Leptospirose Canina

A Leptospirose é uma doença causada por bactérias do género Leptospira e é considerada uma zoonose, isto é, uma doença potencialmente transmissível aos seres humanos. É corriqueiramente conhecida como a “doença da urina dos ratos”, uma vez que a principal fonte de contaminação nos animais ocorre, precisamente, através do contacto com urina de roedores. 

A doença clínica ocorre na grande maioria das espécies de mamíferos, incluindo cães, gatos e humanos. Os pequenos roedores funcionam como reservatório da bactéria Leptospira, podendo excretá-la, de forma contínua ou intermitente, na urina. 

Em Portugal, a doença ocorre com maior frequência na época da chuvas, sobretudo Outono e Inverno. 

A doença é contraída através do contacto direto com urina infetada com Leptospira, mas também através do solo, águas, alimentos ou outras superfícies contaminadas com urina de um animal infetado. As principais portas de entrada da bactéria são as mucosas (oral, conjuntival, etc.) e lesões cutâneas (feridas ou arranhadelas na pele, por exemplo). 

É uma doença que pode revelar-se de diagnóstico desafiante, uma vez que a apresentação clínica é muito diversa. Alguns animais desenvolvem doença subclínica, isto é, não manifestam sintomas exuberantes da doença. Podem apresentar sinais clínicos inespecíficos e que facilmente são atribuídos a outras causas. São sinais de alerta a presença de vómitos, fraqueza, letargia, febre alta, ingestão de muita água (polidipsia), excessiva produção de urina (poliúria) ou icterícia (pele e mucosas com coloração amarelada). 

Obtemos um diagnóstico definitivo da doença mediante a realização de diversos exames complementares, como análises de sangue, ecografia e pesquisa da bactéria na urina e/ou sangue. 

Devemos tratar a Leptospirose de forma imediata e agressiva, de modo a evitar a contínua disseminação da doença e prevenir lesões graves que podem ser irreversíveis. É uma doença que, não sendo tratada, é mortal. 

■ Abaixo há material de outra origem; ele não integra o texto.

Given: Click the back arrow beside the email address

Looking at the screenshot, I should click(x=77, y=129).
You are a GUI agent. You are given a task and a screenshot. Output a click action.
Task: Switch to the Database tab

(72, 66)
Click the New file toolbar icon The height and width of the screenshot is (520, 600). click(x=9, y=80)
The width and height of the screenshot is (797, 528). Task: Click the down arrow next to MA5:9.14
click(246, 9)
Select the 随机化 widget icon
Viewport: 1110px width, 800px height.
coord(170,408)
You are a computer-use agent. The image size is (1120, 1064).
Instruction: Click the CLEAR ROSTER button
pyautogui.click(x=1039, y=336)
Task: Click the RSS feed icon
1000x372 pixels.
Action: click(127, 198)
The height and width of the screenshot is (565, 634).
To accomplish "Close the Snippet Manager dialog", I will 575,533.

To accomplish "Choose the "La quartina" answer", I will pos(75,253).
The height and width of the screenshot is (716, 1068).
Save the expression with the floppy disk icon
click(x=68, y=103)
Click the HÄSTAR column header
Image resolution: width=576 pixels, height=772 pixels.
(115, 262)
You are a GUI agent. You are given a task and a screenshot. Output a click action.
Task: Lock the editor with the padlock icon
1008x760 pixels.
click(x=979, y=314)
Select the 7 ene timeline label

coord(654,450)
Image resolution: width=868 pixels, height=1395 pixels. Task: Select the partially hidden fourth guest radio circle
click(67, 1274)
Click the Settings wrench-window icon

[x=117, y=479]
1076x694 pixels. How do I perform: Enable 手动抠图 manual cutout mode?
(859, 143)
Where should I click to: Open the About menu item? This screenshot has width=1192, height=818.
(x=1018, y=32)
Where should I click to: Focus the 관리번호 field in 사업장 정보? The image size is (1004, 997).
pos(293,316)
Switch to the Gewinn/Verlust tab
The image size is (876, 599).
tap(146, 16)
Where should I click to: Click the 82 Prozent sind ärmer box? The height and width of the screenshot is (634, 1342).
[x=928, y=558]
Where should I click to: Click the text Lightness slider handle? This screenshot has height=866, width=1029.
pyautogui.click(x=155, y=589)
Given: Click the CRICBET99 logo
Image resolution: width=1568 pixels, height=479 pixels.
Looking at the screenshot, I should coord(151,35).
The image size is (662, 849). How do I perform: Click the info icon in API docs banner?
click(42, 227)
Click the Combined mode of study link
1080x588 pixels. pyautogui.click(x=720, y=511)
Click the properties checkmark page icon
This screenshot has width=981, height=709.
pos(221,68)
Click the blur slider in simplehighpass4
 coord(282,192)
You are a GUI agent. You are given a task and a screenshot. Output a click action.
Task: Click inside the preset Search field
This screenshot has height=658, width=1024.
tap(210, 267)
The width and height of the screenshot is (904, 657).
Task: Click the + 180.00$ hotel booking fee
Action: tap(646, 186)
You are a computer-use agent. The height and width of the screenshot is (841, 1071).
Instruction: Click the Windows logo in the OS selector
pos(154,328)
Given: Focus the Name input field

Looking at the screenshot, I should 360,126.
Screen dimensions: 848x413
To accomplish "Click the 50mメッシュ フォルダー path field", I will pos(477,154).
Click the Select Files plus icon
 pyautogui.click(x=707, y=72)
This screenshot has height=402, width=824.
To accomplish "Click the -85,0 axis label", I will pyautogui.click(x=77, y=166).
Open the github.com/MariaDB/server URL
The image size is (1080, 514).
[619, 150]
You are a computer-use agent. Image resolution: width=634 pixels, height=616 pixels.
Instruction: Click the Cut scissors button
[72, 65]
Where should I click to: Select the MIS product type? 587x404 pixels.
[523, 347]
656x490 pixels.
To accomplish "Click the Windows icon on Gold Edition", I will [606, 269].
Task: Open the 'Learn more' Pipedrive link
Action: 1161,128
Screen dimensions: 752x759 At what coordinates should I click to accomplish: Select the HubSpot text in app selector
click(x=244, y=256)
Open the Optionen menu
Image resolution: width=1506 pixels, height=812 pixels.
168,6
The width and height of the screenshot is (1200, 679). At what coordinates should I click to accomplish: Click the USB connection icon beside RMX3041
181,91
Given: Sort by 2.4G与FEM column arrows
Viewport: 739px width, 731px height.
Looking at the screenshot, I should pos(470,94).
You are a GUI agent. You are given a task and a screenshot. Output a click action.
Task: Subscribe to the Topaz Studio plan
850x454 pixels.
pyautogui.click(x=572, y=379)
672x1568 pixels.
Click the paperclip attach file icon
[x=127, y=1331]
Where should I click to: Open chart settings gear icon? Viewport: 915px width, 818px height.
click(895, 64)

Felizmente, existe vacina contra a Leptospirose que é administrada, por protocolo, na primovacinação dos cachorros. Em regiões endémicas, a frequência da vacinação deverá ser aumentada. A vacinação não evita por completo que o animal possa ser infetado e adoecer, devido ao facto de existem múltiplas “subespécies” de Leptospira; , mas previne o aparecimento de doença grave. Prevenir é sempre o melhor remédio!